In translation, we don't get a complete idea of the quality of the poetry in these plays.  Sophocles was evidently a superb poet, and Aeschylus was almost as good.  This is hard to convey in translation.  The Greek meters and conventions don't work well in English.  I have a feeling the languages don't mesh well either.  Apparently classical Greek had a very small vocabulary and made up for it with really complicated grammar, so I bet it's not easy to preserve the feel of the original.

You probably have a choice between accurate prose translation and good poetry which might or might not closely reflect the original.  The most poetic translation I've seen is Hughes, and even I can see that he's taken a lot of liberties.  Fagles is pretty poetic and guessing from his Odyssey translation he probably tries for accuracy.  He's heavy going at times, though.  Maybe it's Aeschylus' style; Fagles' Antigone was easy enough reading.

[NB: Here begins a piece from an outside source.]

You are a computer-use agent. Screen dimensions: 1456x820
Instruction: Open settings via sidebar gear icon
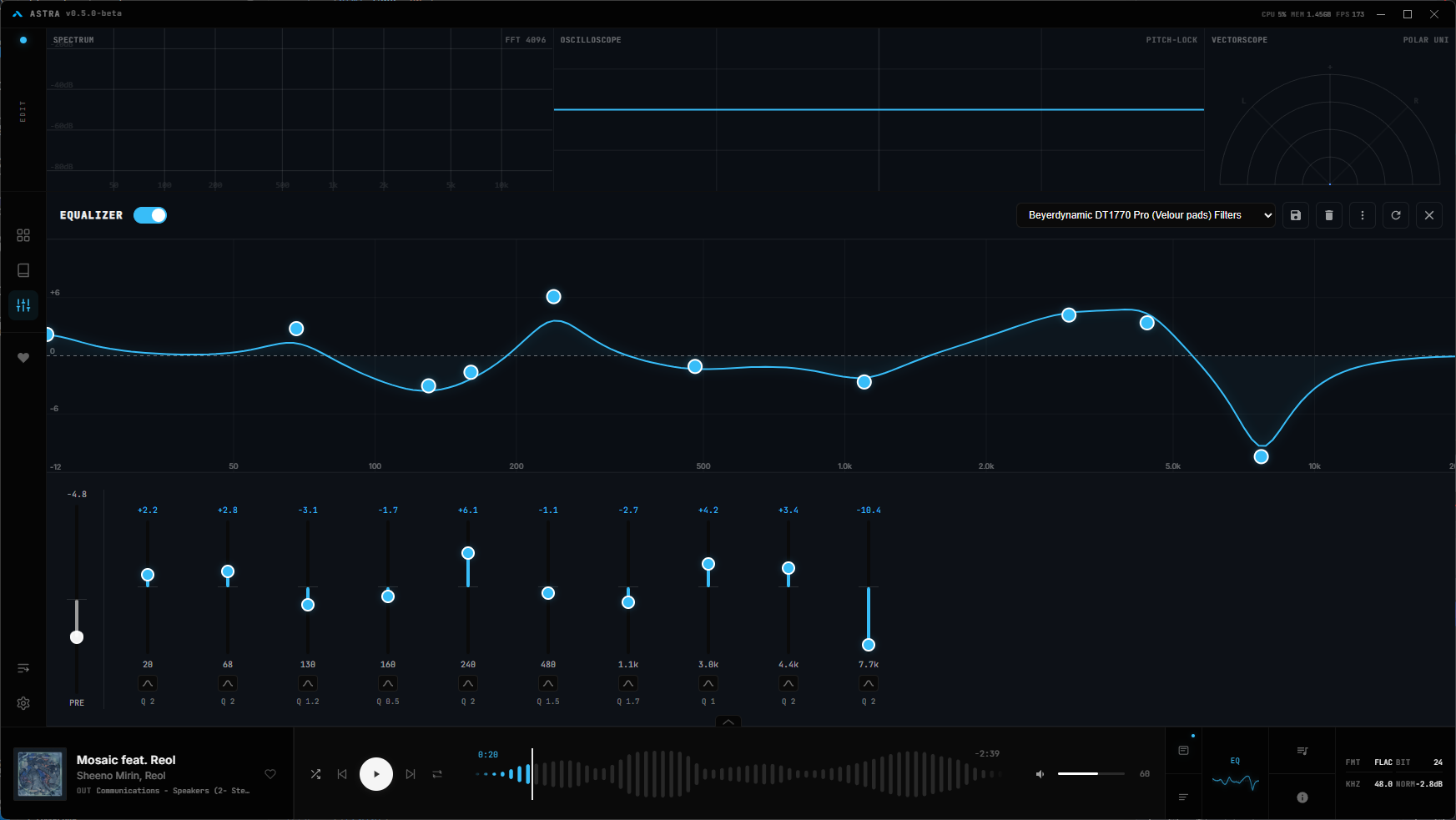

There are plays on words, too.  A booklet I checked out of the library (Aeschylus The Oresteia by Simon Goldhill) goes into excruciating detail about the use of the word dike (justice), the subtleties of its meanings in Greek, and the many plays on the word in the Oresteia.  I found a few of his references, and it didn't translate well, and the word Justice isn't even used for some of them.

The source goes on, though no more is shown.